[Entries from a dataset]
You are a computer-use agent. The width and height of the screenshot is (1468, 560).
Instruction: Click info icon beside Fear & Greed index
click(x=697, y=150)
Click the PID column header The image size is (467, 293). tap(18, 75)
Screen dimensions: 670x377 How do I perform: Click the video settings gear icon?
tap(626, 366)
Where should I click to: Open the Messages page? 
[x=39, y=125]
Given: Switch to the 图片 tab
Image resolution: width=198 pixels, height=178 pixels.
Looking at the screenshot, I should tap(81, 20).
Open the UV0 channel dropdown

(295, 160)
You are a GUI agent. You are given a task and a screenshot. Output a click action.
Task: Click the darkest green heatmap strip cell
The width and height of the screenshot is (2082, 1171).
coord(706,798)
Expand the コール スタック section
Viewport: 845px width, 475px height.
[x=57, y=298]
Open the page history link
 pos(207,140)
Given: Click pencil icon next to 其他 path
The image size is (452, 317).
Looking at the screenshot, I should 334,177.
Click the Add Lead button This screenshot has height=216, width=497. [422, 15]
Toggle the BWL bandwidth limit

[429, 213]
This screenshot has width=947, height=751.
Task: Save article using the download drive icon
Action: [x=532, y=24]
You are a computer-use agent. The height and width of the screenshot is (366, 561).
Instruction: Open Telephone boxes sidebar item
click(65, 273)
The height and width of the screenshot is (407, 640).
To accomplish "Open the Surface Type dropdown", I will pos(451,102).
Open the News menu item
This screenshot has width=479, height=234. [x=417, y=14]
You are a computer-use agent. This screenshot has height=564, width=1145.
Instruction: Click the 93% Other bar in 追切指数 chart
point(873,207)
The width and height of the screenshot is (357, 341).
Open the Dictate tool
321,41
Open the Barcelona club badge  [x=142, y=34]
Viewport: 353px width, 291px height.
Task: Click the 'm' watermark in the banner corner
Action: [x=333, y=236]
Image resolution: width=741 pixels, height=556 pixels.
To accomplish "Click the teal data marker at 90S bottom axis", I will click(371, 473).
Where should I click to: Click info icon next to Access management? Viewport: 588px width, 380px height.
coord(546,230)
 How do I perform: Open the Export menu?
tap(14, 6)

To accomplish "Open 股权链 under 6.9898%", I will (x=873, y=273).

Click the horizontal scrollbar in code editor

WHAT IS BEING ASKED:
Copy every item above line for line, keeping each character as it appears.

ANSWER TO THIS TASK:
You are a computer-use agent. The width and height of the screenshot is (1468, 560).
Instruction: Click info icon beside Fear & Greed index
click(x=697, y=150)
Click the PID column header The image size is (467, 293). tap(18, 75)
Screen dimensions: 670x377 How do I perform: Click the video settings gear icon?
tap(626, 366)
Where should I click to: Open the Messages page? 
[x=39, y=125]
Given: Switch to the 图片 tab
Image resolution: width=198 pixels, height=178 pixels.
Looking at the screenshot, I should tap(81, 20).
Open the UV0 channel dropdown

(295, 160)
You are a GUI agent. You are given a task and a screenshot. Output a click action.
Task: Click the darkest green heatmap strip cell
The width and height of the screenshot is (2082, 1171).
coord(706,798)
Expand the コール スタック section
Viewport: 845px width, 475px height.
[x=57, y=298]
Open the page history link
 pos(207,140)
Given: Click pencil icon next to 其他 path
The image size is (452, 317).
Looking at the screenshot, I should 334,177.
Click the Add Lead button This screenshot has height=216, width=497. [422, 15]
Toggle the BWL bandwidth limit

[429, 213]
This screenshot has width=947, height=751.
Task: Save article using the download drive icon
Action: [x=532, y=24]
You are a computer-use agent. The height and width of the screenshot is (366, 561).
Instruction: Open Telephone boxes sidebar item
click(65, 273)
The height and width of the screenshot is (407, 640).
To accomplish "Open the Surface Type dropdown", I will pos(451,102).
Open the News menu item
This screenshot has width=479, height=234. [x=417, y=14]
You are a computer-use agent. This screenshot has height=564, width=1145.
Instruction: Click the 93% Other bar in 追切指数 chart
point(873,207)
The width and height of the screenshot is (357, 341).
Open the Dictate tool
321,41
Open the Barcelona club badge  [x=142, y=34]
Viewport: 353px width, 291px height.
Task: Click the 'm' watermark in the banner corner
Action: [x=333, y=236]
Image resolution: width=741 pixels, height=556 pixels.
To accomplish "Click the teal data marker at 90S bottom axis", I will click(371, 473).
Where should I click to: Click info icon next to Access management? Viewport: 588px width, 380px height.
coord(546,230)
 How do I perform: Open the Export menu?
tap(14, 6)

To accomplish "Open 股权链 under 6.9898%", I will (x=873, y=273).

Click the horizontal scrollbar in code editor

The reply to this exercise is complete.